The film was well received by the audience, with particular praise for the way value was placed on social and identity issues in Europe, rather than exclusively on economic problems.
However, a number of those present questioned the film’s strong pro-European stance. One audience member commented:
“It was ideologically and intellectually highly loaded. You have a number of prominent journalists, intellectuals… all very explicit and putting the case very clearly. And against that you have a very narrow-minded councillor from Margate who is scared of foreigners.”
“We thought if we went into trying to give both sides of the arguments for all these very complex issues we wouldn’t have survived. We would have died in the process,” Piras responded.
“What interested me was to make a provocation… To make it entertaining, to make it scary, to push people to think about this scenario. The tragedy about the current debate is that this [apocalyptic] scenario is never evoked”. In doing this, Piras hoped the film would make viewers consider the potential unintended consequences if the European Union were to dissolve.
The discussion also focused on how much of an impact a partial dismantlement of the Eurozone would have on the economy as a whole. Some commented that a Greek exit would allow both Greece and the rest of Europe to flourish, whilst others predicted economic disaster.
“I think that opportunity and hope really need to be at the heart of what the argument has to be,” said Emmott. “That an open Europe, a Europe that’s connected, that a Europe that’s cooperative has provided, and will in the future provide, opportunities and hope for the people. That’s the argument from the heart surely.”

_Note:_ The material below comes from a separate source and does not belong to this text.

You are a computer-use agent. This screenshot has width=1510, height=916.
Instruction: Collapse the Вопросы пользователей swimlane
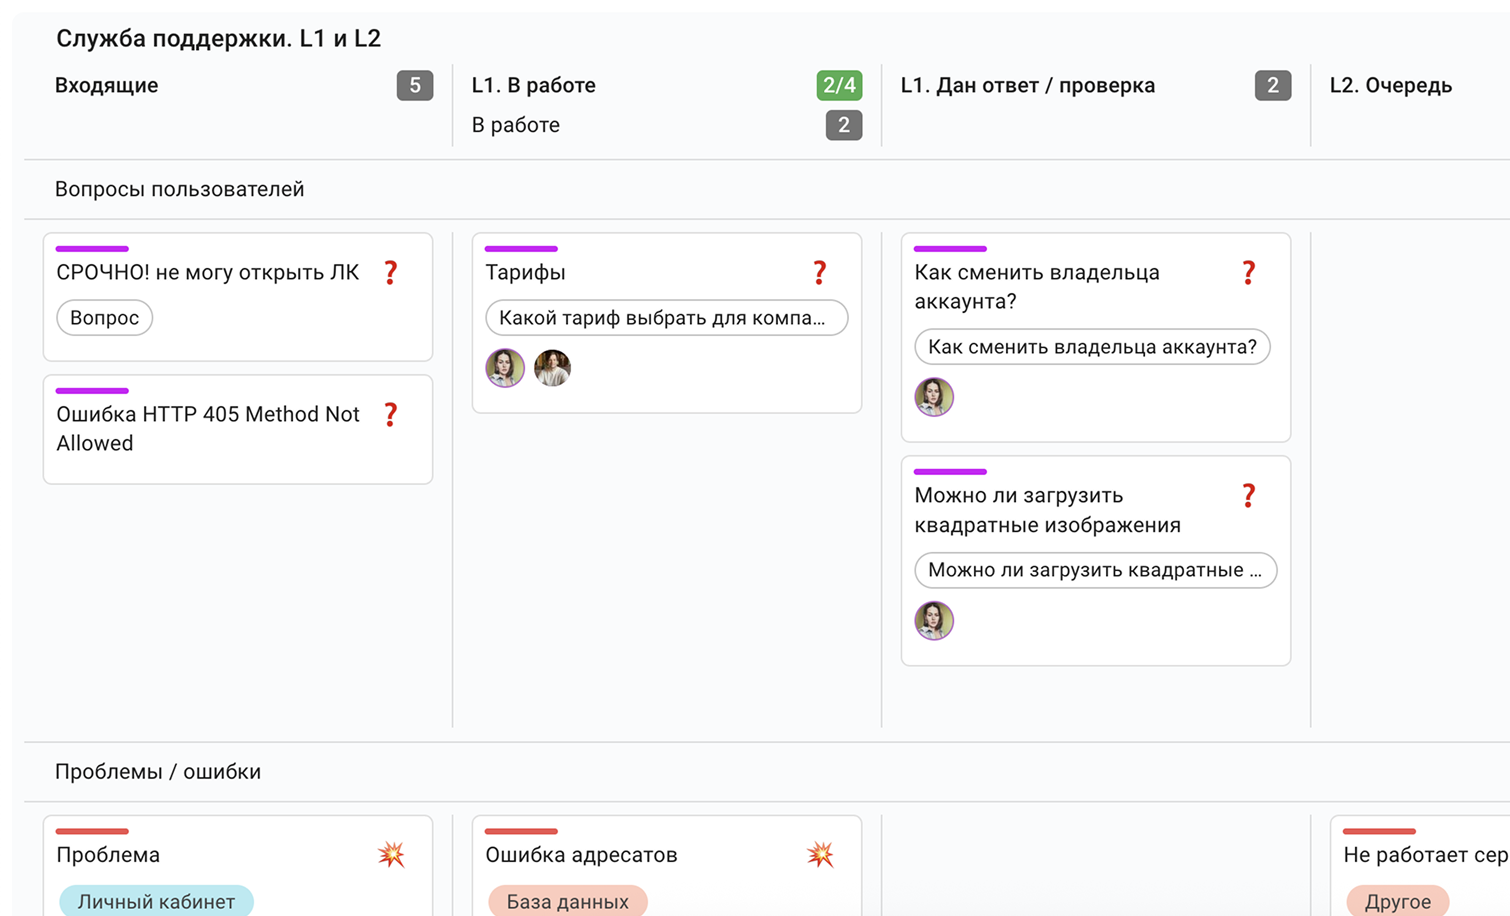pos(179,189)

There was also criticism of the argument that a Europe without the European Union would slide back into war. One member of the audience described this idea as “the old bogeyman” of Europe. However, Piras was confident that this argument had a legitimate place in the film.
“I think that Ukraine is proving that, the fragile peace in the Balkans is proving that. We wanted to finish with the Balkans because we thought that remembering that only twenty years ago people were actually massacring each other on the borders of Europe… They remember the blood and they see Europe as a solution to not going back to the past,” she said.
Asked why the film did not feature comment on the current threat that Russia poses to Europe, Piras commented that she wanted the film to be an introspective analysis on Europe, without too much focus on external developments.
“The film at the end wanted to concentrate more on us, the Europeans, what we think we should do about what we have built in the last 60 years… The attempt was to make a very provocative, intense and strong film about who we are now in Europe, we Europeans, and what we want to do in the future.”